[start Listing]
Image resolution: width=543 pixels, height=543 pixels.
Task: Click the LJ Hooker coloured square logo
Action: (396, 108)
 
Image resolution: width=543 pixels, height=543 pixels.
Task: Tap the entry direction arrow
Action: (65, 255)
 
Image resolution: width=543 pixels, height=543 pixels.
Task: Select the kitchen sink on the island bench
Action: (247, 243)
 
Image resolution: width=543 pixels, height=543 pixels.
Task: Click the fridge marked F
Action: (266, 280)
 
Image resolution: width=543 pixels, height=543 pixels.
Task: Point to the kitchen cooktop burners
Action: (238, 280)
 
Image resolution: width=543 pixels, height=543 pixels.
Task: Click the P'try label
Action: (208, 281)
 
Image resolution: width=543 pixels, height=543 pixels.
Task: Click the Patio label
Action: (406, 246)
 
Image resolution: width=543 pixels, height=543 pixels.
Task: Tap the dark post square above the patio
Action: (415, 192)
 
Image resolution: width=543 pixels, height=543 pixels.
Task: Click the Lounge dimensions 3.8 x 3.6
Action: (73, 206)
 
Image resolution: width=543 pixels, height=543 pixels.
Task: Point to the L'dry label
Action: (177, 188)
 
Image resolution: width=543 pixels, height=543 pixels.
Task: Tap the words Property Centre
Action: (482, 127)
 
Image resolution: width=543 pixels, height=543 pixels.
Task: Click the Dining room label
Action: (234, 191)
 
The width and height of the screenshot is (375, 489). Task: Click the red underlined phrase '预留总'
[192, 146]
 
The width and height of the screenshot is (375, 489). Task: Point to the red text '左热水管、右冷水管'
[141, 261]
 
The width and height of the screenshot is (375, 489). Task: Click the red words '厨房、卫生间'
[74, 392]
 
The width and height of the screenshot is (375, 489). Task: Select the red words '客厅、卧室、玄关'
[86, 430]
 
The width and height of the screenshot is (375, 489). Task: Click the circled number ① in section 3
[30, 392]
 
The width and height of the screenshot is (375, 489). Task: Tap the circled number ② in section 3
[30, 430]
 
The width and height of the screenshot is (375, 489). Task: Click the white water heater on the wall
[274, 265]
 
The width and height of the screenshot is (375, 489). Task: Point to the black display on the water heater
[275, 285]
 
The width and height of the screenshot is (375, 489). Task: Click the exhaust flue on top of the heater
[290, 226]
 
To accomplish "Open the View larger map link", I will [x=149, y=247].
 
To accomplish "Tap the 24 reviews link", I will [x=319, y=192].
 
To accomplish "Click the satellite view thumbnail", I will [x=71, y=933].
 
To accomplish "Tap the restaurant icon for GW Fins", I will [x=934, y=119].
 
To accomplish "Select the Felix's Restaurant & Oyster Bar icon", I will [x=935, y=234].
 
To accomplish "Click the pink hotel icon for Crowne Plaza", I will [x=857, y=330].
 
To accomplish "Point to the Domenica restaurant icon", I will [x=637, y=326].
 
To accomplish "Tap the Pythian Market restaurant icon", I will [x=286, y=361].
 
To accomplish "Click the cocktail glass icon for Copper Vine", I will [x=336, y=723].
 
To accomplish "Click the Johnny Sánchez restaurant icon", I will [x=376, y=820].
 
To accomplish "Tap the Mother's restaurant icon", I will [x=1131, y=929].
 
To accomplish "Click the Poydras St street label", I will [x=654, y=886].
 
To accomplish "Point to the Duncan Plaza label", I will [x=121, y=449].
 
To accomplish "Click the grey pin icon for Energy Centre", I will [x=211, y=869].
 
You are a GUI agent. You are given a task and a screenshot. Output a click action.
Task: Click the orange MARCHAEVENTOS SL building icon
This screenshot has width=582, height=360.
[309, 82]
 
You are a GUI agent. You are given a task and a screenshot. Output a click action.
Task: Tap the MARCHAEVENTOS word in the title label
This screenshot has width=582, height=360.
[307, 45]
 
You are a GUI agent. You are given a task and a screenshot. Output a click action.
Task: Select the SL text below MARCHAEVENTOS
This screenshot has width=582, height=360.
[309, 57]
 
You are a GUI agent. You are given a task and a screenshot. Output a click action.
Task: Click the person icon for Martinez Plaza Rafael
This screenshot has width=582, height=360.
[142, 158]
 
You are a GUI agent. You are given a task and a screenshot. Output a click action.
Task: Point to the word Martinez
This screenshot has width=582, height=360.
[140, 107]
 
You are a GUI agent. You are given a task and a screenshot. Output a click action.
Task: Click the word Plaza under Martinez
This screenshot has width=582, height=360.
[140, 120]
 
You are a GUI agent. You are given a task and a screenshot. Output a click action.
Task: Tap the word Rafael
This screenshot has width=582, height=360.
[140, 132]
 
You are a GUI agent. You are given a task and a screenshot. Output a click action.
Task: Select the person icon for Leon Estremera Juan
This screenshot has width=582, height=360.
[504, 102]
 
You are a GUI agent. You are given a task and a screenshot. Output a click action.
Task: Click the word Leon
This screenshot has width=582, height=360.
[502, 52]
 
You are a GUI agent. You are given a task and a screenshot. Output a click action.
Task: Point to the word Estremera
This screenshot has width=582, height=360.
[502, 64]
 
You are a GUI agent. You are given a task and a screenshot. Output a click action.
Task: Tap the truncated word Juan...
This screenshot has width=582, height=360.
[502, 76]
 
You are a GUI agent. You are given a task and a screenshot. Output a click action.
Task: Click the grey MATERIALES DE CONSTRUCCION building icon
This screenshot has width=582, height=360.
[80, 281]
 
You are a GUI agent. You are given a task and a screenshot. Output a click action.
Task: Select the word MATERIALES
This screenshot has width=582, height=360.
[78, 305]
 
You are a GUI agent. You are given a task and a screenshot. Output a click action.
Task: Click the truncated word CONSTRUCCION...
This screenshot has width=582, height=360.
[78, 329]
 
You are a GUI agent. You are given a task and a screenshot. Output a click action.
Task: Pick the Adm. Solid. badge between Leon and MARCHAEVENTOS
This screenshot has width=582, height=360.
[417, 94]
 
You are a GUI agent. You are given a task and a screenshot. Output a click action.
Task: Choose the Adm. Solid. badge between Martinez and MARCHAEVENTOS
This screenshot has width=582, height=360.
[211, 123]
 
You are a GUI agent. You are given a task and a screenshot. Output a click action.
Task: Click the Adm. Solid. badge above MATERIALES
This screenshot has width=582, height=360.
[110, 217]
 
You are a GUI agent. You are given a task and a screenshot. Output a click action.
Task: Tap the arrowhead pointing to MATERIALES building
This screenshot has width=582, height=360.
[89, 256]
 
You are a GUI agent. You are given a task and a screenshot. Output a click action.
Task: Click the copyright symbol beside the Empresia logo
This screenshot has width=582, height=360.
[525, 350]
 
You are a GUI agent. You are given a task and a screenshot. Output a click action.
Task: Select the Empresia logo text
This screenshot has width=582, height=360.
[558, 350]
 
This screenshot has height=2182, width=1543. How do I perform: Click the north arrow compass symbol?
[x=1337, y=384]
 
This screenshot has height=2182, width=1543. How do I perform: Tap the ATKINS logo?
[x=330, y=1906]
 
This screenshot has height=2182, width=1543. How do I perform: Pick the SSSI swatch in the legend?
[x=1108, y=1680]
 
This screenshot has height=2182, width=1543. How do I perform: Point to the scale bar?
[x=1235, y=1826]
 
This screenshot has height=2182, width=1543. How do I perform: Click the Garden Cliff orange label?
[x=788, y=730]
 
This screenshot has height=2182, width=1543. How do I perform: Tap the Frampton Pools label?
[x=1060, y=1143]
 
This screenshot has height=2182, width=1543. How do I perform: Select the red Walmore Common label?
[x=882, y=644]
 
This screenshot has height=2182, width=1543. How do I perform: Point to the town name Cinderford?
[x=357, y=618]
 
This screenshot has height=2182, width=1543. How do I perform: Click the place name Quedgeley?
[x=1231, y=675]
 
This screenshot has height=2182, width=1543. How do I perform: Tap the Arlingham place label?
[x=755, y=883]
[end Listing]
### What you will do
Rewrite all of the material, renaming every "label" to "caption" and keeping everything else the same.

### Reply
Image resolution: width=543 pixels, height=543 pixels.
Task: Click the LJ Hooker coloured square logo
Action: (396, 108)
 
Image resolution: width=543 pixels, height=543 pixels.
Task: Tap the entry direction arrow
Action: (65, 255)
 
Image resolution: width=543 pixels, height=543 pixels.
Task: Select the kitchen sink on the island bench
Action: (247, 243)
 
Image resolution: width=543 pixels, height=543 pixels.
Task: Click the fridge marked F
Action: (266, 280)
 
Image resolution: width=543 pixels, height=543 pixels.
Task: Point to the kitchen cooktop burners
Action: (238, 280)
 
Image resolution: width=543 pixels, height=543 pixels.
Task: Click the P'try caption
Action: (208, 281)
 
Image resolution: width=543 pixels, height=543 pixels.
Task: Click the Patio caption
Action: (406, 246)
 
Image resolution: width=543 pixels, height=543 pixels.
Task: Tap the dark post square above the patio
Action: (415, 192)
 
Image resolution: width=543 pixels, height=543 pixels.
Task: Click the Lounge dimensions 3.8 x 3.6
Action: (73, 206)
 
Image resolution: width=543 pixels, height=543 pixels.
Task: Point to the L'dry caption
Action: (177, 188)
 
Image resolution: width=543 pixels, height=543 pixels.
Task: Tap the words Property Centre
Action: (482, 127)
 
Image resolution: width=543 pixels, height=543 pixels.
Task: Click the Dining room caption
Action: (234, 191)
 
The width and height of the screenshot is (375, 489). Task: Click the red underlined phrase '预留总'
[192, 146]
 
The width and height of the screenshot is (375, 489). Task: Point to the red text '左热水管、右冷水管'
[141, 261]
 
The width and height of the screenshot is (375, 489). Task: Click the red words '厨房、卫生间'
[74, 392]
 
The width and height of the screenshot is (375, 489). Task: Select the red words '客厅、卧室、玄关'
[86, 430]
 
The width and height of the screenshot is (375, 489). Task: Click the circled number ① in section 3
[30, 392]
 
The width and height of the screenshot is (375, 489). Task: Tap the circled number ② in section 3
[30, 430]
 
The width and height of the screenshot is (375, 489). Task: Click the white water heater on the wall
[274, 265]
 
The width and height of the screenshot is (375, 489). Task: Point to the black display on the water heater
[275, 285]
 
The width and height of the screenshot is (375, 489). Task: Click the exhaust flue on top of the heater
[290, 226]
 
To accomplish "Open the View larger map link", I will [x=149, y=247].
 
To accomplish "Tap the 24 reviews link", I will [x=319, y=192].
 
To accomplish "Click the satellite view thumbnail", I will [x=71, y=933].
 
To accomplish "Tap the restaurant icon for GW Fins", I will [x=934, y=119].
 
To accomplish "Select the Felix's Restaurant & Oyster Bar icon", I will [x=935, y=234].
 
To accomplish "Click the pink hotel icon for Crowne Plaza", I will [x=857, y=330].
 
To accomplish "Point to the Domenica restaurant icon", I will [x=637, y=326].
 
To accomplish "Tap the Pythian Market restaurant icon", I will [x=286, y=361].
 
To accomplish "Click the cocktail glass icon for Copper Vine", I will [x=336, y=723].
 
To accomplish "Click the Johnny Sánchez restaurant icon", I will [x=376, y=820].
 
To accomplish "Tap the Mother's restaurant icon", I will [x=1131, y=929].
 
To accomplish "Click the Poydras St street caption", I will [x=654, y=886].
 
To accomplish "Point to the Duncan Plaza caption", I will [x=121, y=449].
 
To accomplish "Click the grey pin icon for Energy Centre", I will [x=211, y=869].
 
You are a GUI agent. You are given a task and a screenshot. Output a click action.
Task: Click the orange MARCHAEVENTOS SL building icon
This screenshot has width=582, height=360.
[309, 82]
 
You are a GUI agent. You are given a task and a screenshot. Output a click action.
Task: Tap the MARCHAEVENTOS word in the title caption
This screenshot has width=582, height=360.
[307, 45]
 
You are a GUI agent. You are given a task and a screenshot. Output a click action.
Task: Select the SL text below MARCHAEVENTOS
This screenshot has width=582, height=360.
[309, 57]
 
You are a GUI agent. You are given a task and a screenshot. Output a click action.
Task: Click the person icon for Martinez Plaza Rafael
This screenshot has width=582, height=360.
[142, 158]
 
You are a GUI agent. You are given a task and a screenshot. Output a click action.
Task: Point to the word Martinez
This screenshot has width=582, height=360.
[140, 107]
 
You are a GUI agent. You are given a task and a screenshot. Output a click action.
Task: Click the word Plaza under Martinez
This screenshot has width=582, height=360.
[140, 120]
 
You are a GUI agent. You are given a task and a screenshot. Output a click action.
Task: Tap the word Rafael
This screenshot has width=582, height=360.
[140, 132]
 
You are a GUI agent. You are given a task and a screenshot. Output a click action.
Task: Select the person icon for Leon Estremera Juan
This screenshot has width=582, height=360.
[504, 102]
 
You are a GUI agent. You are given a task and a screenshot. Output a click action.
Task: Click the word Leon
This screenshot has width=582, height=360.
[502, 52]
 
You are a GUI agent. You are given a task and a screenshot. Output a click action.
Task: Point to the word Estremera
This screenshot has width=582, height=360.
[502, 64]
 
You are a GUI agent. You are given a task and a screenshot. Output a click action.
Task: Tap the truncated word Juan...
This screenshot has width=582, height=360.
[502, 76]
 
You are a GUI agent. You are given a task and a screenshot. Output a click action.
Task: Click the grey MATERIALES DE CONSTRUCCION building icon
This screenshot has width=582, height=360.
[80, 281]
 
You are a GUI agent. You are given a task and a screenshot. Output a click action.
Task: Select the word MATERIALES
This screenshot has width=582, height=360.
[78, 305]
 
You are a GUI agent. You are given a task and a screenshot. Output a click action.
Task: Click the truncated word CONSTRUCCION...
This screenshot has width=582, height=360.
[78, 329]
 
You are a GUI agent. You are given a task and a screenshot. Output a click action.
Task: Pick the Adm. Solid. badge between Leon and MARCHAEVENTOS
This screenshot has width=582, height=360.
[417, 94]
 
You are a GUI agent. You are given a task and a screenshot. Output a click action.
Task: Choose the Adm. Solid. badge between Martinez and MARCHAEVENTOS
This screenshot has width=582, height=360.
[211, 123]
 
You are a GUI agent. You are given a task and a screenshot. Output a click action.
Task: Click the Adm. Solid. badge above MATERIALES
This screenshot has width=582, height=360.
[110, 217]
 
You are a GUI agent. You are given a task and a screenshot. Output a click action.
Task: Tap the arrowhead pointing to MATERIALES building
This screenshot has width=582, height=360.
[89, 256]
 
You are a GUI agent. You are given a task and a screenshot. Output a click action.
Task: Click the copyright symbol beside the Empresia logo
This screenshot has width=582, height=360.
[525, 350]
 
You are a GUI agent. You are given a task and a screenshot. Output a click action.
Task: Select the Empresia logo text
This screenshot has width=582, height=360.
[558, 350]
 
This screenshot has height=2182, width=1543. How do I perform: Click the north arrow compass symbol?
[x=1337, y=384]
 
This screenshot has height=2182, width=1543. How do I perform: Tap the ATKINS logo?
[x=330, y=1906]
 
This screenshot has height=2182, width=1543. How do I perform: Pick the SSSI swatch in the legend?
[x=1108, y=1680]
 
This screenshot has height=2182, width=1543. How do I perform: Point to the scale bar?
[x=1235, y=1826]
 
This screenshot has height=2182, width=1543. How do I perform: Click the Garden Cliff orange caption?
[x=788, y=730]
 
This screenshot has height=2182, width=1543. How do I perform: Tap the Frampton Pools caption?
[x=1060, y=1143]
 
This screenshot has height=2182, width=1543. How do I perform: Select the red Walmore Common caption?
[x=882, y=644]
 
This screenshot has height=2182, width=1543. How do I perform: Point to the town name Cinderford?
[x=357, y=618]
 
This screenshot has height=2182, width=1543. How do I perform: Click the place name Quedgeley?
[x=1231, y=675]
 
This screenshot has height=2182, width=1543. How do I perform: Tap the Arlingham place caption?
[x=755, y=883]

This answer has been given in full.